The man turned and held out a hand, beckoning the others to board the train. The matron turned towards the younger woman and gestured impatiently. Suddenly a piercing shriek rent the air, bringing the bustling platform to a breathtaking halt. The distracted young woman had erupted with a great howl, flinging her arms out as if fighting off an invisible monster. In this catatonic position she froze, but the shrieks continued as a great never-ending wail of anguish. People turned and converged on the girl, fearing that she had been attacked or had been struck with sudden pain. The man in dark glasses, her father, it transpired, took hold of her and tried in vain to hush her up and urge her aboard the waiting train.

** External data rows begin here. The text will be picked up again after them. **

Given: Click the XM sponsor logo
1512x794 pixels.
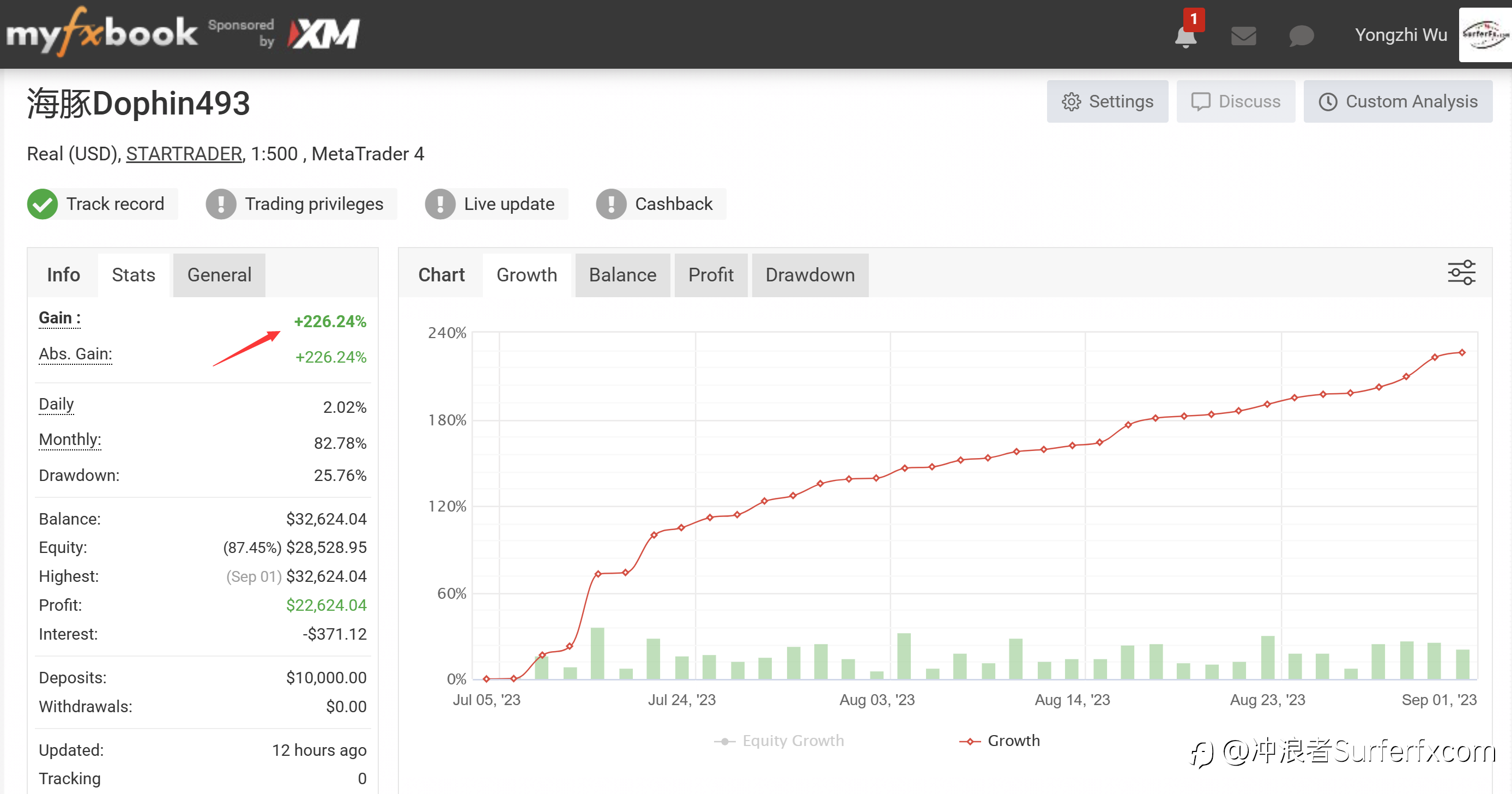Looking at the screenshot, I should click(324, 33).
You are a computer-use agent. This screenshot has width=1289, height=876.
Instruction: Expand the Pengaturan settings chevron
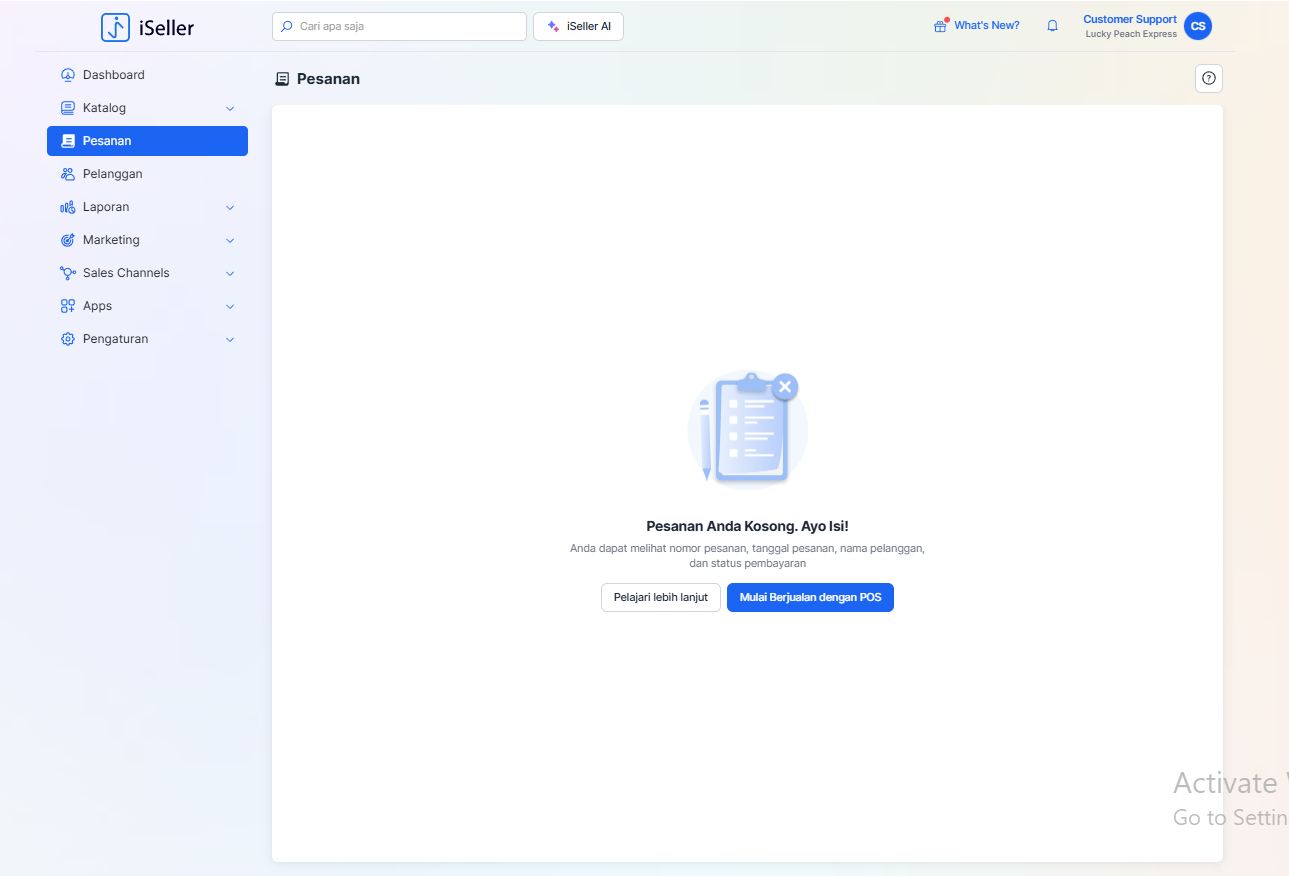point(230,339)
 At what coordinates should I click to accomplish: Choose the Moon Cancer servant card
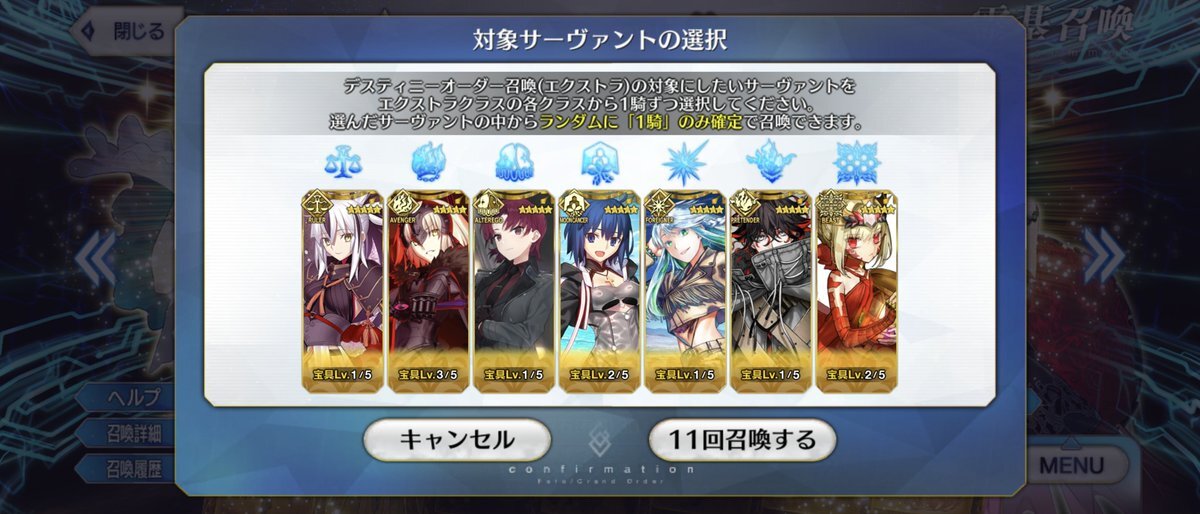pos(600,290)
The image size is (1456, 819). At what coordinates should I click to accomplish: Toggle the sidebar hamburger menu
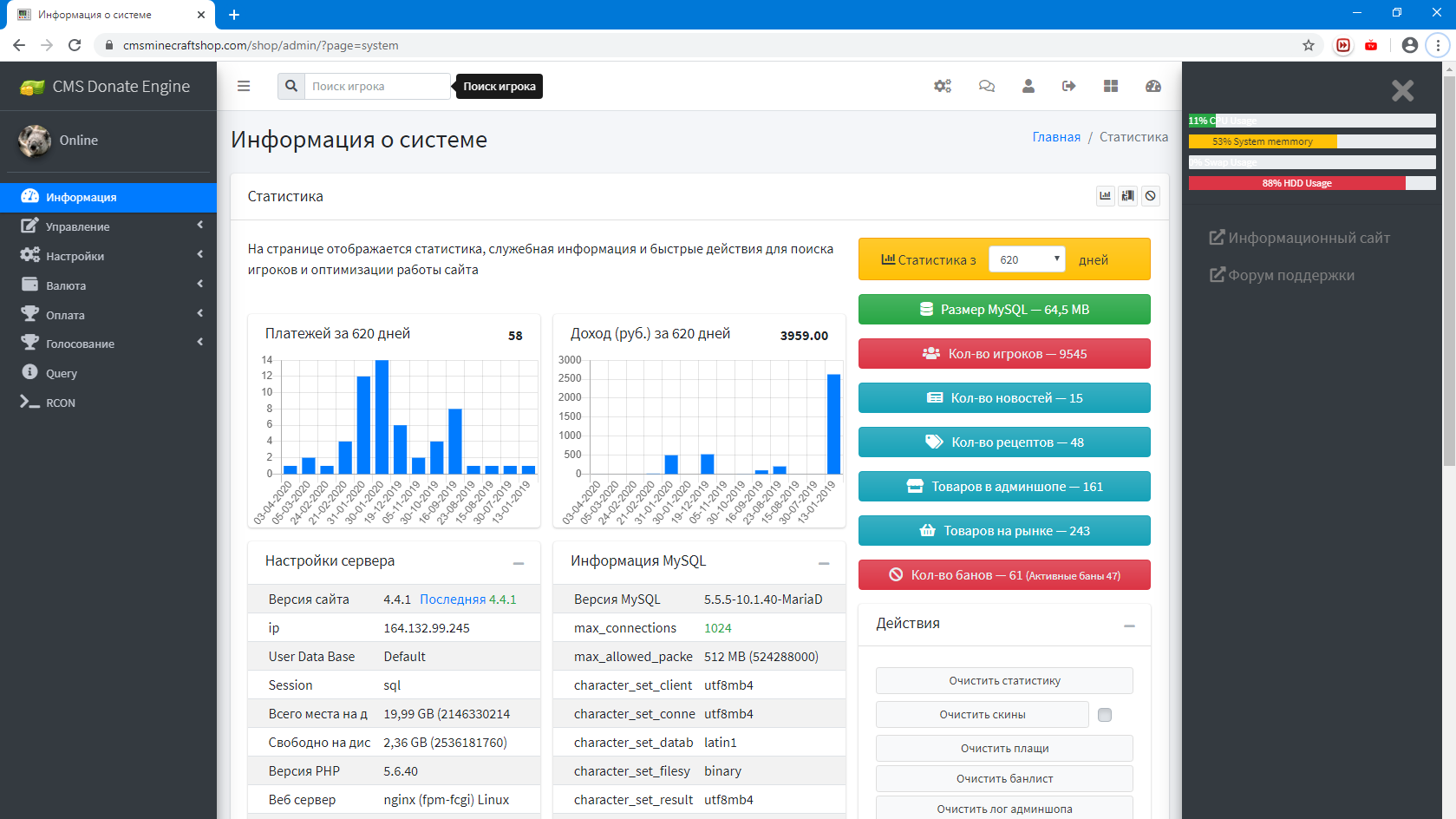244,86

The matron, her mother, joined in but all to no avail. People crowded round offering advice, but the man in dark glasses shrank from the crush as if fearing any kind of contact with the gaping onlookers. In a moment he had summoned a porter and issued an order. The porter in turn summoned a colleague and together they began unloading the baggage they had carefully and laboriously stowed away a few minutes earlier. The man and woman now held the girl, whose shrieks had subsided to a whimper. She had, it seemed, got her way and this family would not, after all, be leaving on the boat train for England that day.

The tall thin man behind the shades was, of course, James Joyce, the mother was Nora Barnacle Joyce and the distraught daughter was Lucia, a strange, impulsive young woman, wilful and talented and only too aware of her father's reputation as a genius of modern literature. After this traumatic event, Joyce's great labyrinthine Work in Progress (later unveiled as Finnegans Wake), the nocturnal offspring of his earlier novel, Ulysses, ground to a halt. When it restarted, disturbing personal themes would begin to weave themselves into it, leaving him open to dark and prurient suspicions.